Chan Ting is a multidisciplinary Hong Kong–based artist whose sculptural practice centres on transforming discarded and abandoned objects into layered installations that meditate on memory, resilience and collective healing.
Chan Ting was born in Hong Kong in 1993 and works across sculpture, installation, image-making and sound. Drawing on her background as a hypnotherapist and sound healer, she approaches materials and objects with an acute sensitivity to their embedded narratives and temporal weight. She is based in Lam Tsuen, where she operates her studio within a historic post-war structure, integrating found materials from her immediate surroundings into her artistic practice.
Chan’s methodology is rooted in a philosophy of conservation—she salvages objects from markets, abandoned buildings, and domestic discards, treating each piece as a recipient of renewed attention and value. Her encounter with objects is intuitive and almost ritualistic. She describes this process as a form of communication: objects ‘speak’ to her, initiating a conversation that shapes the artwork’s eventual form. This tactile, dialogic approach reveals her understanding of artmaking as relational practice that honours the histories embedded in forgotten things.
Chan Ting’s sculptures transform found objects through material intervention, employing industrial-grade colour pigment, construction plaster and hand-working techniques to create works that oscillate between repair, excavation and transfiguration. Her recent practice is marked by a signature palette of green—a colour drawn from Hong Kong’s historical and contemporary landscape—which she applies in layers across weathered furniture, discarded ceramics and architectural fragments. This green references both the military paint used in Hong Kong during World War II and the moss that grows across the city’s neglected spaces, collapsing distinctions between decay and renewal, violence and healing.

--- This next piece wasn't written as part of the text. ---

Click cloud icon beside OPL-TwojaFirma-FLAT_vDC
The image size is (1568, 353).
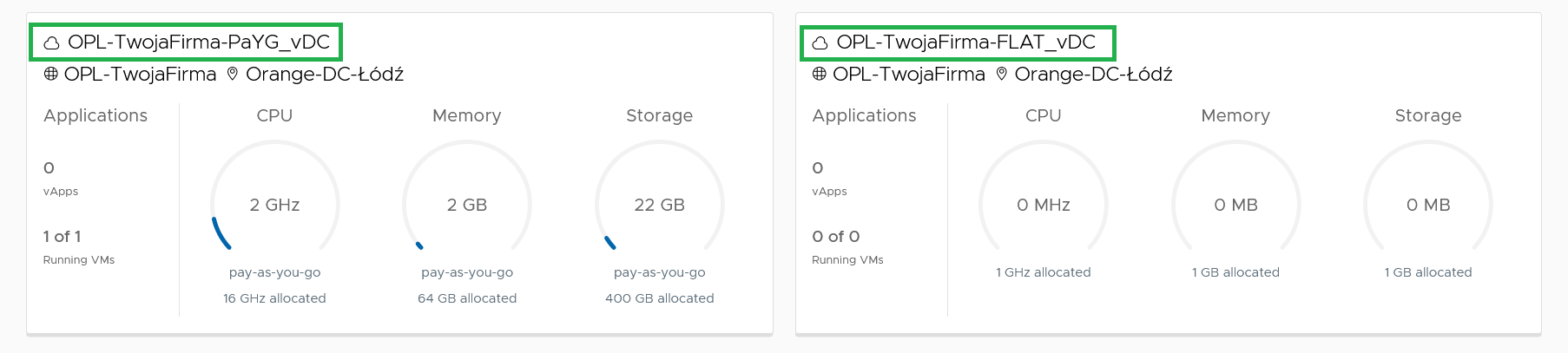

Chan’s early explorations of object-making centred on appropriating discarded items from Hong Kong’s urban fabric. In works such as those from the Abandoned Abundance series, the artist sources secondhand furniture and domestic objects from street markets and domestic residences, subjecting them to material transformation. She describes her approach as rooted in what she terms ‘queer materials’—materials conventionally associated with masculine labour, construction and utility that she reimagines through alternative, unexpected aesthetic possibilities. By engaging tools and pigments traditionally belonging to builders and construction workers, Chan locates her practice within a queer gesture of material repurposing.
Her technical process involves multiple interventions: filling cracks and gaps with industrial plaster and pigment, polishing and sanding the surface, then drilling through accumulated layers to reveal concealed histories. Each object becomes a palimpsest of intervention and care, with the artist’s labour visible in the tactile variations of surface texture—sometimes harsh and coarse, occasionally soft and reflective, often creating ambiguity about whether the work appears finished or perpetually in process.
In 2023–24, Chan undertook a three-month residency at Para Site, Hong Kong, resulting in the major solo exhibition Moss Wonders (27 January–8 February 2024), curated by Jessie Kwok. The exhibition emerged from intensive research in Quarry Bay, the neighbourhood surrounding Para Site, where Chan scavenged for abandoned furniture, ceramic fragments and domestic ephemera spanning decades. She transformed Para Site’s tenth-floor annex into an immersive environment—a cabinet of curiosities that rejected the aesthetic conventions of the white cube.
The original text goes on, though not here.